Question

Can individual myocytes change their force of contraction?

Answer 1

Individual myocytes can change their force of contraction based on the number of myofibers receiving action potentials, the frequency of these potentials, and the cellular environment, such as substrate stiffness and conformational changes of the myosin heads.

Step-by-step explanation:

Yes, individual myocytes can change their force of contraction. This is largely influenced by the number of myofibers within the muscle that receive an action potential, which in turn is controlled by the neuron associated with that fiber. When the motor cortex sends out fewer signals, as when lifting a light object like a pencil, fewer myofibers contract. In contrast, lifting a heavy object like a piano requires more extensive neuronal signaling, causing all myofibers to participate, generating nearly maximum force. Moreover, the frequency of action potentials can also increase the force by increasing Ca2+ concentration around the tropomyosin. Electron microscopic examinations provide evidence that myosin head conformation is flexible and supports different stable conformations, essential for the contraction cycle.

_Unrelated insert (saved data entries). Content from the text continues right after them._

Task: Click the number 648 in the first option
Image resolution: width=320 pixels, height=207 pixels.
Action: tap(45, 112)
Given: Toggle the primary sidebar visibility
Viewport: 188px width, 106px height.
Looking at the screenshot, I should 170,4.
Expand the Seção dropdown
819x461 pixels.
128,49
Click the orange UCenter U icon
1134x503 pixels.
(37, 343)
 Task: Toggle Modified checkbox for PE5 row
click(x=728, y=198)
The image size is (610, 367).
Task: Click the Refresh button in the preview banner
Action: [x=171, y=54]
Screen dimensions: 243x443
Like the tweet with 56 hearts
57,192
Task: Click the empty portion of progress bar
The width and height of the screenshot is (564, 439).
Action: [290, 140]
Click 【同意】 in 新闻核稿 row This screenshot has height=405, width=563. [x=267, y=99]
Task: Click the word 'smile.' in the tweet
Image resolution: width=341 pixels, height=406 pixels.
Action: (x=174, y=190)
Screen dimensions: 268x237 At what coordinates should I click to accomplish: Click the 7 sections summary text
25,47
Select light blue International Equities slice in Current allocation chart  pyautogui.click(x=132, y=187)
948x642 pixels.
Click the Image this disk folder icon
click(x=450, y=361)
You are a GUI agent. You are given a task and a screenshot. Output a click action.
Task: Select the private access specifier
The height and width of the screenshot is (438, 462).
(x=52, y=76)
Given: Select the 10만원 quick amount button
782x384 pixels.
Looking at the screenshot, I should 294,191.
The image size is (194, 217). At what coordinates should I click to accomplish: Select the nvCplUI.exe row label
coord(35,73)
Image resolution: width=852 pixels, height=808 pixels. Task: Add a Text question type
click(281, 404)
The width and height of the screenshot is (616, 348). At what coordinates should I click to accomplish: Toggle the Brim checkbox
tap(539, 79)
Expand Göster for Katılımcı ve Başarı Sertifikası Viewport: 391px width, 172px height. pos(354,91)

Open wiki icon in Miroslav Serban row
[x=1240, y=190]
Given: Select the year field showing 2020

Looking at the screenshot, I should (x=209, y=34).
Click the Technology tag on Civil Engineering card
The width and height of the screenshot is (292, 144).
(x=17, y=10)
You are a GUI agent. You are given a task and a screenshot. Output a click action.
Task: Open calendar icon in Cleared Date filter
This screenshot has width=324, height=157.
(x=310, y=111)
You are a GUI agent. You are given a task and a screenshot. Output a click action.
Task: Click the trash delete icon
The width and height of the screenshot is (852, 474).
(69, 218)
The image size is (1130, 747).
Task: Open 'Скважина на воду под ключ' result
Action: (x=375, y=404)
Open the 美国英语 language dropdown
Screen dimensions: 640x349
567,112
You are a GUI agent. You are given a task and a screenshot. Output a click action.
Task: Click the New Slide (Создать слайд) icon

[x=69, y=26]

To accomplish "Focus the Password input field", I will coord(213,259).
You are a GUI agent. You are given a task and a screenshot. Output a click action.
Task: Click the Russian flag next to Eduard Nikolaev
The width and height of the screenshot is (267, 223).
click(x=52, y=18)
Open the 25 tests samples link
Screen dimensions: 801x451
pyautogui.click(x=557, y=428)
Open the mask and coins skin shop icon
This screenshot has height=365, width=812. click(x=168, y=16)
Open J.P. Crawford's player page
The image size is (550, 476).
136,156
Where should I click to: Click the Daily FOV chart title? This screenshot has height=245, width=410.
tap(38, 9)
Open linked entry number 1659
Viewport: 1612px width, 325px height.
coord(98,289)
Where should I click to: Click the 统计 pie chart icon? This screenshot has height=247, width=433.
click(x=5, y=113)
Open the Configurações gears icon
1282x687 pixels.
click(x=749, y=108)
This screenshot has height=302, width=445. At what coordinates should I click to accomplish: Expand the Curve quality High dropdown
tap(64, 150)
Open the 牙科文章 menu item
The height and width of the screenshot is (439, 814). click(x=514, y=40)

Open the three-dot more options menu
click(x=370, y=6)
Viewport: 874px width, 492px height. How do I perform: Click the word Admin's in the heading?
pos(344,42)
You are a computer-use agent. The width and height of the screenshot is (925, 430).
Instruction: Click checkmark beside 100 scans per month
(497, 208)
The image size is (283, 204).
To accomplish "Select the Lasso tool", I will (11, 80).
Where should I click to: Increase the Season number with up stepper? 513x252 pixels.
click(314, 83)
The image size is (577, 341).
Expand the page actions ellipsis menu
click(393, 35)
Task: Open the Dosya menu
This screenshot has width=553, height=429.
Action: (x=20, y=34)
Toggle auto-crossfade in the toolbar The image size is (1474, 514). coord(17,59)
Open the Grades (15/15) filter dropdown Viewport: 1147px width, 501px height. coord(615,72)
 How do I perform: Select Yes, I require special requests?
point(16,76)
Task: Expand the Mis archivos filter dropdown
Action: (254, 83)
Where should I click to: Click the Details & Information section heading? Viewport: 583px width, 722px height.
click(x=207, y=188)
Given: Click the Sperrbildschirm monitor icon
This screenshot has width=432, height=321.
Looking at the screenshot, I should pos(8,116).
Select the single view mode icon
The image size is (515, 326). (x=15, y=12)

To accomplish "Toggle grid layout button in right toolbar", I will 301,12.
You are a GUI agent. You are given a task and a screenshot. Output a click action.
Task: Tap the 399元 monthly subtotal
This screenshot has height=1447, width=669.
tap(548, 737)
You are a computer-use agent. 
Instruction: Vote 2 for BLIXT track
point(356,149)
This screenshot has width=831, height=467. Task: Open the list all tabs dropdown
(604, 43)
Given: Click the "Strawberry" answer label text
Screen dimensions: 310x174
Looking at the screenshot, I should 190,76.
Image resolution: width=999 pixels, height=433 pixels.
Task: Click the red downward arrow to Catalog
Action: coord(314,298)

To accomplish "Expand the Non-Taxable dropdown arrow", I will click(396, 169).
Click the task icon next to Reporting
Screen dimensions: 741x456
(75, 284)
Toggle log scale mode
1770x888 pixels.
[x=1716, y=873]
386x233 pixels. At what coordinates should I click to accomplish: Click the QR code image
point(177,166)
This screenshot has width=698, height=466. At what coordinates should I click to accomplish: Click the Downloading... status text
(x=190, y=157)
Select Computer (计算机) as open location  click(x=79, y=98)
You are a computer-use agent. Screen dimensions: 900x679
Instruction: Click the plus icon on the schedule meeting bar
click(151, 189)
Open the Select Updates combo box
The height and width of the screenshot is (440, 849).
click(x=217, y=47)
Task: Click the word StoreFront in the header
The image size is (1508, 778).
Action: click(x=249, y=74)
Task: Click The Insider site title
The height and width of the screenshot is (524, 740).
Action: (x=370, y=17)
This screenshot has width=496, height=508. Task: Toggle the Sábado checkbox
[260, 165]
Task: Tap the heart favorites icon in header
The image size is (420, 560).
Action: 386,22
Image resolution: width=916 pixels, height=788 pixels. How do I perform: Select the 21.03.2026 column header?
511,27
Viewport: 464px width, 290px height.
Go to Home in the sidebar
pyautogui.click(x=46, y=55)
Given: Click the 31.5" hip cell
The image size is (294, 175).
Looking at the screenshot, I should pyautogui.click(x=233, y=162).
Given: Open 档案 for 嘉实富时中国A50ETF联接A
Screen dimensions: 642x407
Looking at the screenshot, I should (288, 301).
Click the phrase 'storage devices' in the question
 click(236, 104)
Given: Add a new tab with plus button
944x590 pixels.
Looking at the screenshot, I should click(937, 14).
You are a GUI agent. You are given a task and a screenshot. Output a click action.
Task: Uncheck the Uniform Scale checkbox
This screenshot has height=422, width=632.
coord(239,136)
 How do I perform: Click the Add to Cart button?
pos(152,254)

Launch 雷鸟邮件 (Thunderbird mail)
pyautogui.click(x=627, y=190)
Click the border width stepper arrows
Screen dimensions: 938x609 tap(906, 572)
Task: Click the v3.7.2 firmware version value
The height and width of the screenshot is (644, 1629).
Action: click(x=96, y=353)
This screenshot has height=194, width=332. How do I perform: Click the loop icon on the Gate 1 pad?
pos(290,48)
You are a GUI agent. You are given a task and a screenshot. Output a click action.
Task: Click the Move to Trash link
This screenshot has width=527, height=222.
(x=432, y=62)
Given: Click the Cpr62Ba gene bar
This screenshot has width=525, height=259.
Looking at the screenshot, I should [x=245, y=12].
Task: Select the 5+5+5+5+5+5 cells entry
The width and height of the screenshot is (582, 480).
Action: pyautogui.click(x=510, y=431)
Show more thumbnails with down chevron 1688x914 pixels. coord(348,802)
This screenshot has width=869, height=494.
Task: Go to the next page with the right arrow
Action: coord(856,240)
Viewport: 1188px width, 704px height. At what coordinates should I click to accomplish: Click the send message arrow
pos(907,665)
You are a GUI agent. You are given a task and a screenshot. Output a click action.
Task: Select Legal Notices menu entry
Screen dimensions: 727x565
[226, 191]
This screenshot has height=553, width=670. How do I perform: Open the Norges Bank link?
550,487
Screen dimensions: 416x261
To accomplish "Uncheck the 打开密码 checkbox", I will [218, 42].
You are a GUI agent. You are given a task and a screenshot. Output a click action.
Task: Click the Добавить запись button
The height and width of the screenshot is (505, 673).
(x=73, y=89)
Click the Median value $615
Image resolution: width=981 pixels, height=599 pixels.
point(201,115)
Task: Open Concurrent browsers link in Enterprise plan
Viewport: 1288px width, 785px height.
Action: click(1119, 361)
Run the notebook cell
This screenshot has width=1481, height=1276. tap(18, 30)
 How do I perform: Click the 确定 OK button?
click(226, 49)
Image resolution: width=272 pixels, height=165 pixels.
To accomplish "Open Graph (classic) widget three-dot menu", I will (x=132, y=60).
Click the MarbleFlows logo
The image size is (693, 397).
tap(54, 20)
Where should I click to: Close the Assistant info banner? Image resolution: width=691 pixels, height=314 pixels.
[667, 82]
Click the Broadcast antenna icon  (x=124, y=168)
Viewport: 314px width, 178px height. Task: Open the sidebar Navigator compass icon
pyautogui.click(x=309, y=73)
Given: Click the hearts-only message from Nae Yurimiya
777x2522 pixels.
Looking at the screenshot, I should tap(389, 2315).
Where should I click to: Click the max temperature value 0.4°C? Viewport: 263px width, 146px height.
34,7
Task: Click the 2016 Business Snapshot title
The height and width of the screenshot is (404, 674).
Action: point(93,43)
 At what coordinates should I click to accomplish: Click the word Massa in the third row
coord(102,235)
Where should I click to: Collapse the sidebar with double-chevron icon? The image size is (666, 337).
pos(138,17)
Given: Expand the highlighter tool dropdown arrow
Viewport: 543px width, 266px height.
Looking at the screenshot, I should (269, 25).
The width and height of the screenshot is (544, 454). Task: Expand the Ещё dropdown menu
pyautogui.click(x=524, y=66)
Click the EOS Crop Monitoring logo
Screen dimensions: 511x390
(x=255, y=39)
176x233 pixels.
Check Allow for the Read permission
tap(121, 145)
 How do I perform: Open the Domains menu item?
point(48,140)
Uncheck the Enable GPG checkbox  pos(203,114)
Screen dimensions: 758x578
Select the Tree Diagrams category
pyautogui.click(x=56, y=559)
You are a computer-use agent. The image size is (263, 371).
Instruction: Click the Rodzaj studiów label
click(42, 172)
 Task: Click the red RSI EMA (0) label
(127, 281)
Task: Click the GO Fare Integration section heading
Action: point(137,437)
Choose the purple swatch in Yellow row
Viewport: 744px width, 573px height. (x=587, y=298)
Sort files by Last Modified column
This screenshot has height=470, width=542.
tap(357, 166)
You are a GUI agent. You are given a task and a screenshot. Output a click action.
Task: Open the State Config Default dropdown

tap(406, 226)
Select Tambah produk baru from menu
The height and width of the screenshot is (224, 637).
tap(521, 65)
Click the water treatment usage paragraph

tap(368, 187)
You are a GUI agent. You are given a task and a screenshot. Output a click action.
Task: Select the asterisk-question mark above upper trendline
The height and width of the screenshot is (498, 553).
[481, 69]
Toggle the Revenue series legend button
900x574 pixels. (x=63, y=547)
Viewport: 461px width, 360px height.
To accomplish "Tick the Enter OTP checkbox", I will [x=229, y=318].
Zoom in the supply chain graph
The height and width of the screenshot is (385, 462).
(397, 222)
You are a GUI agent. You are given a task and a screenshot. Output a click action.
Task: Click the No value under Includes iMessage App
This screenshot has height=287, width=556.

Additionally, cellular mechanics suggest that myosin II mini filaments within the cytoskeleton are individual molecular force generators that influence the contraction force. Lastly, experiments demonstrate that factors like substrate stiffness can regulate cytoskeletal organization and myofibril assembly, influencing the contraction strength, and showing that myocytes adapt and change force according to various internal and external cues.

Answer 2

Individual myocytes can change their force of contraction by varying the number of myofibers that receive a neural action potential, the frequency of these potentials, and the myosin head conformation, responding dynamically to different stimuli.

Step-by-step explanation:

Yes, individual myocytes (muscle cells) can change their force of contraction. The force of contraction within a myocyte is primarily determined by the number of myofibers within the muscle that receive an action potential from the neuron that controls that fiber. For instance, picking up a pencil only requires a few myofibers to contract, whereas lifting a heavy object like a piano involves the contraction of all available myofibers in the muscle, producing maximum force. Additionally, increasing the frequency of action potentials can boost the force slightly, due to elevated calcium influx making tropomyosin more receptive to these signals. Electron microscopic analysis reveals that the myosin heads are flexible and can adopt different conformations during the contraction cycle, suggesting that this molecular flexibility facilitates adjustment in force generation.

The way myocytes respond to changes, such as being stretched, is also indicative of their ability to modify contraction force. Cells can dynamically adjust their contractile force through mechanisms like actin filament depolymerization and re-polymerization in a calcium-dependent manner. In turn, these cellular adjustments influence force production at a tissue level, reflecting how individual myocytes can fine-tune their force of contraction in response to varying stimuli.